Why is closure slower than handmade callable struct?

FedericoStra · May 2, 2022, 10:35am

I’m having a hard time trying to understand why in the following code a closure is slower than an equivalent hand-made callable struct.

using BenchmarkTools
using Interpolations
using LinearAlgebra: norm
using StaticArrays
using QuadGK

speed(spline, t) = norm(Interpolations.gradient1(spline, t))

# closure version

length_closure(spline) = quadgk(t -> speed(spline, t), 0, length(spline))

# hand-made struct version

struct LenIntegrand{S}
    spline::S
end

(li::LenIntegrand)(t) = speed(li.spline, t)

length_struct(spline) = quadgk(LenIntegrand(spline), 0, length(spline))

# benchmarking code

θs = range(0, 2π, length=25)[1:end-1]
xs, ys = 2cos.(θs), 0.5sin.(θs)
vec = [SA[x,y] for (x,y) in zip(xs, ys)]
spl = extrapolate(interpolate(vec, BSpline(Cubic(Periodic(OnCell())))), Periodic())

@benchmark length_closure($spl) # ~ 65 μs
@benchmark length_struct($spl)  # ~ 45 μs

I can observe the same behavior in other similar examples, where a hand-made struct always beats a closure for the purpose of fixing some arguments, whereas I expected the two implementation to be pretty much equivalent. @code_warntype does not seem to help me understand the underlying issue here.

kristoffer.carlsson · May 2, 2022, 10:51am

It could be related to Performance Tips · The Julia Language.

Changing some instances of

github.com

JuliaMath/QuadGK.jl/blob/298f76e71be8a36d6e3f16715f601c3d22c2241c/src/adapt.jl#L180


      
          or `1/sqrt(x)` singularity).
          
          
For real-valued endpoints, the starting and/or ending points may be infinite. (A coordinate
          transformation is performed internally to map the infinite interval to a finite one.)
          
          
In normal usage, `quadgk(...)` will allocate a buffer for segments. You can
          instead pass a preallocated buffer allocated using `alloc_segbuf(...)` as the
          `segbuf` argument. This buffer can be used across multiple calls to avoid
          repeated allocation.
          """
          quadgk(f, segs...; kws...) =
              quadgk(f, promote(segs...)...; kws...)
          
          
function quadgk(f, segs::T...;
                 atol=nothing, rtol=nothing, maxevals=10^7, order=7, norm=norm, segbuf=nothing) where {T}
              handle_infinities(f, segs) do f, s, _
                  do_quadgk(f, s, order, atol, rtol, maxevals, norm, segbuf)
              end
          end
          
          
"""

to quadgk(f::F, segs...; kws...) where {F} would confirm that.

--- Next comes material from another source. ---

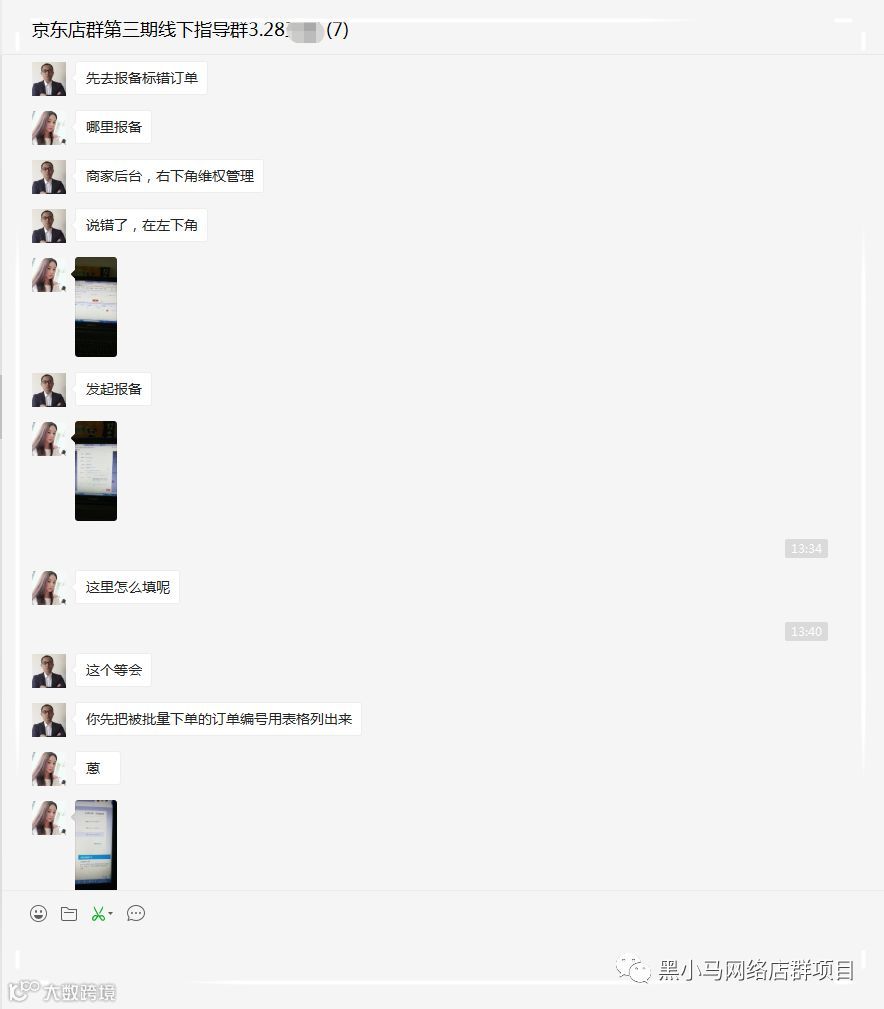Viewport: 884px width, 1009px height.
Task: Click the 发起报备 message bubble
Action: point(113,389)
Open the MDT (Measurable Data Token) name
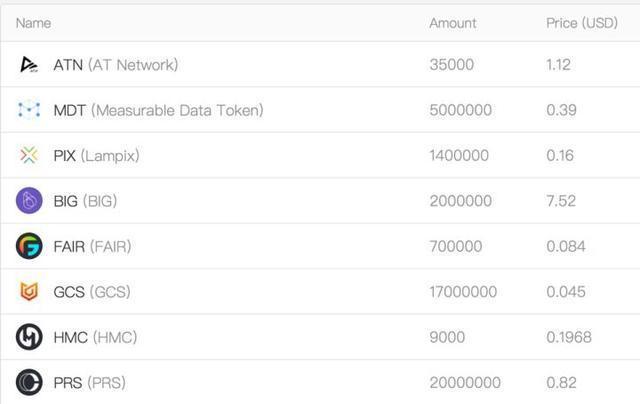Screen dimensions: 640x404 [x=158, y=110]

FedericoStra · May 2, 2022, 11:09am

Ah great catch! I always try to remind of missed ::Function specialization in my code, but it didn’t occur to me in this case.

FedericoStra · May 2, 2022, 11:33am

I’m left with a doubt though. After running both versions, methods(quadgk)[1].specializations shows that quadgk got specialized three times:

for ::LenIntegrand{Interpolations.Extrapolation{SVector{2, Float64}, 1, Interpolations.BSplineInterpolation{SVector{2, Float64}, 1, Vector{SVector{2, Float64}}, BSpline{Cubic{Periodic{OnCell}}}, Tuple{Base.OneTo{Int64}}}, BSpline{Cubic{Periodic{OnCell}}}, Periodic{Nothing}}} (the hand-made callable struct)
for ::Function
for ::var"#1#2"{Interpolations.Extrapolation{SVector{2, Float64}, 1, Interpolations.BSplineInterpolation{SVector{2, Float64}, 1, Vector{SVector{2, Float64}}, BSpline{Cubic{Periodic{OnCell}}}, Tuple{Base.OneTo{Int64}}}, BSpline{Cubic{Periodic{OnCell}}}, Periodic{Nothing}}} (the closure).

Why did quadgk get specialized at all, in apparent contradiction to its signature and https://docs.julialang.org/en/v1/manual/performance-tips/#Be-aware-of-when-Julia-avoids-specializing?
Given that quadgk got specialized anyway, why is there still a performance difference between the two versions?

kristoffer.carlsson · May 2, 2022, 1:49pm

Actually, I think this has already been fixed on the master branch of QuadGK. Probably by https://github.com/JuliaMath/QuadGK.jl/commit/298f76e71be8a36d6e3f16715f601c3d22c2241c which added some where F.

Using the master branch I get the same performance with both an anonymous function and a callable struct.